December 15, 2019 — The midwinter festivities of ancient Europe are often called Yule or Yuletide.
Ritual celebrations were important and essential components in old times, especially in the Norse cultures because of the long dark winters in Scandinavia and Finland. The Norsemen held great feasts to venerate their ancestors, swear oaths, for fertility, and to celebrate seasonal shifts in nature. Towards the end of the year, Vikings in western Scandinavia (and Varangians in the east) welcomed the new year through great feasting. These Yuletide celebrations hailed from a distant past, perhaps further back than the Bronze Age, and had thus been a recurring tradition since long before the Viking Age.

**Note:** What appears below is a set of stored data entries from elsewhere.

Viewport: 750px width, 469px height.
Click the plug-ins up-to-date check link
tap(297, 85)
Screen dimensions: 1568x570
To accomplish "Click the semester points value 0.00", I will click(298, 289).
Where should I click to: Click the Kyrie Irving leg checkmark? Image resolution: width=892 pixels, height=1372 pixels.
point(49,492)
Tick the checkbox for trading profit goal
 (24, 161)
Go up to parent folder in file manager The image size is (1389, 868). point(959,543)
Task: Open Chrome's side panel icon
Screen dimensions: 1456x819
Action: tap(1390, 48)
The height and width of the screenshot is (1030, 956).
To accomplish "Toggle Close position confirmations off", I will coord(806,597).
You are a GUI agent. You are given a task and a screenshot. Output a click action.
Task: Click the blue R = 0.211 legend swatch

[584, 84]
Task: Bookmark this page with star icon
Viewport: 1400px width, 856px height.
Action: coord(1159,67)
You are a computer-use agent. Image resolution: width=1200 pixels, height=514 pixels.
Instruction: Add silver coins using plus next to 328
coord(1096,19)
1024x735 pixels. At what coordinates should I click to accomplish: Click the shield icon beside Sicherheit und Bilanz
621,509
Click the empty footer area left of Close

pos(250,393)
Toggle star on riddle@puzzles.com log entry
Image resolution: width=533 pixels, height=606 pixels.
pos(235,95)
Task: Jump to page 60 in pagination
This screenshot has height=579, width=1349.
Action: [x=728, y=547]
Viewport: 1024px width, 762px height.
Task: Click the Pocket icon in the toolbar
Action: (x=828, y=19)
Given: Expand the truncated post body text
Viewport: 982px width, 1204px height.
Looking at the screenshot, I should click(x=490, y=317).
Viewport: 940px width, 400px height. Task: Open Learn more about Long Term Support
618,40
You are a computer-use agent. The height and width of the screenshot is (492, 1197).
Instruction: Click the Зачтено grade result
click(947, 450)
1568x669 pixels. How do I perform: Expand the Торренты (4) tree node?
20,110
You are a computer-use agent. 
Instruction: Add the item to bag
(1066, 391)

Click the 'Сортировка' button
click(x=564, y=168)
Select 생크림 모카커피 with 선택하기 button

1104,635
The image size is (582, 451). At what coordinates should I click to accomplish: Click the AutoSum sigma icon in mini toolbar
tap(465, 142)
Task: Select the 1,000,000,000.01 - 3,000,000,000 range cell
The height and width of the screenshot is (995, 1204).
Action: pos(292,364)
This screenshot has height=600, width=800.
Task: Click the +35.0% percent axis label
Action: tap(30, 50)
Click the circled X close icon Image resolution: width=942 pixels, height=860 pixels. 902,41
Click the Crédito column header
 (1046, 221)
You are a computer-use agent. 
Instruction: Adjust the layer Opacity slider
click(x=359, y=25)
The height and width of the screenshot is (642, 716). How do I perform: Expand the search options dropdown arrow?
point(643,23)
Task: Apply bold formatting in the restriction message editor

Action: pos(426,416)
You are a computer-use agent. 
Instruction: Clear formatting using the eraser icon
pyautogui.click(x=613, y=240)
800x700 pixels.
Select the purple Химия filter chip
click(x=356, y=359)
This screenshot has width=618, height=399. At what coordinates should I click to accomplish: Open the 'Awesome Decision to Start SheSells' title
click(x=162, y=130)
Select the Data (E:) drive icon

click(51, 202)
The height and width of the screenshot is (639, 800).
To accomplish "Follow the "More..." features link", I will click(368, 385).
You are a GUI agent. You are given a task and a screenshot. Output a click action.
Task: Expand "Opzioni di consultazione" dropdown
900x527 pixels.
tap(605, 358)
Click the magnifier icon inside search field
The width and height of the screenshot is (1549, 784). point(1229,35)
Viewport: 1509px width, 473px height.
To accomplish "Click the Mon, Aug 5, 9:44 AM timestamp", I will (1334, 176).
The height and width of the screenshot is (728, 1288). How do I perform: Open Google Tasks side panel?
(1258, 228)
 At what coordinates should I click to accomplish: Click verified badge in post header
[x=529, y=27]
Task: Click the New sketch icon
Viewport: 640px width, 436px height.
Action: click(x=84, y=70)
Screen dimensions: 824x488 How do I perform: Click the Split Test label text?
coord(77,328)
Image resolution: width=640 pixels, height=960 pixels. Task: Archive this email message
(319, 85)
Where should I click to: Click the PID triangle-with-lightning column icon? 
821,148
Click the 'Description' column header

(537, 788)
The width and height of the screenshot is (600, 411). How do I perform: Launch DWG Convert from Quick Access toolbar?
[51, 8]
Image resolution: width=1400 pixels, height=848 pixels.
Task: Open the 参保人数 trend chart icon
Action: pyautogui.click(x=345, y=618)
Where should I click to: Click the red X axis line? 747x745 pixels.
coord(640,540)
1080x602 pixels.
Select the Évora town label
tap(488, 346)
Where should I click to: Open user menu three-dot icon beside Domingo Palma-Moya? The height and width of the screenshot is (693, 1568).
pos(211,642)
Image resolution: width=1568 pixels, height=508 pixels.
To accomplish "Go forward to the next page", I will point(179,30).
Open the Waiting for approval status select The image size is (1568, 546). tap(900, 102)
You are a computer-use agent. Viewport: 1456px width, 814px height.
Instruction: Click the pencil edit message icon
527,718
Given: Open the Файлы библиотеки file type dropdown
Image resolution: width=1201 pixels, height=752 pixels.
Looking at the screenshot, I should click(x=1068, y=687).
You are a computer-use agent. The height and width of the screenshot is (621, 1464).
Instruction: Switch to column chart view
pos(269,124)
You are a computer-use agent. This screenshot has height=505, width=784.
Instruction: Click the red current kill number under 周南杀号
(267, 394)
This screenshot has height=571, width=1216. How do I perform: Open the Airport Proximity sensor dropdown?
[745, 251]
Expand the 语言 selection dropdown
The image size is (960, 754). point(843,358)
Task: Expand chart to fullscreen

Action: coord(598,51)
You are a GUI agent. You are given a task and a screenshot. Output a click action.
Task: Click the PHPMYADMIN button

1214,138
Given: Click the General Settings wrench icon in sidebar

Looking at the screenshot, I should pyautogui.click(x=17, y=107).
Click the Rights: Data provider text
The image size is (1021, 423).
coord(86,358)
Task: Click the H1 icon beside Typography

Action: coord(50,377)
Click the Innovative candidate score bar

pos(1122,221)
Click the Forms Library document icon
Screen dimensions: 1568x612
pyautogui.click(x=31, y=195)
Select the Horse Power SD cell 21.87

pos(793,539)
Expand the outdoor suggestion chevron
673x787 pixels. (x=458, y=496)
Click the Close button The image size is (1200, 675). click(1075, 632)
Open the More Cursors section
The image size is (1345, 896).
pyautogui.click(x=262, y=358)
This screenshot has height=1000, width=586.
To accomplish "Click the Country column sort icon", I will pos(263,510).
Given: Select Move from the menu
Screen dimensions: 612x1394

Interestingly, the midwinter festivities of pagan Europe lasted for twelve days. It is from this tradition we have the modern twelve days of Christmas. In other words, the rituals of our pagan ancestors still live on in parts of northern Europe, especially in Scandinavia, Iceland, and Finland.
One Yuletide ritual involved sacrificing a wild boar, described as the “sónargǫltr” in Icelandic literature. As part of the ceremony, oaths were sworn on the sacrificed boar’s bristles (a tradition that is not entirely out of fashion, if one considers contemporary New Year’s resolutions.) Food was scarce in the winter months, and through the sacrifice of the sónargǫltr, it was hoped the seeds to be sown in any man’s farmstead’s field would provide a rich and fruitful harvest.
Moreover, it is also believed the wild boar sacrifice was made in honor of the Vanir god Freyr, in a more general sense, to bring hopes for an overall productive new season and year. If one keeps in mind the Norse myths stipulate that Freyr rides the gold-bristled boar Gullinbursti, the sónargǫltr ritual becomes more than plausible.
Finally, part of the wild boar tradition lives on to this day and age in the Nordic countries. For example, Sweden has the “Yuletide ham,” which is called “julskinka” in Swedish. Julskinka is delicious pig’s meat enjoyed all over Scandinavia, and its flesh reflects the wild boar winter feasts of pre-Christian Europe.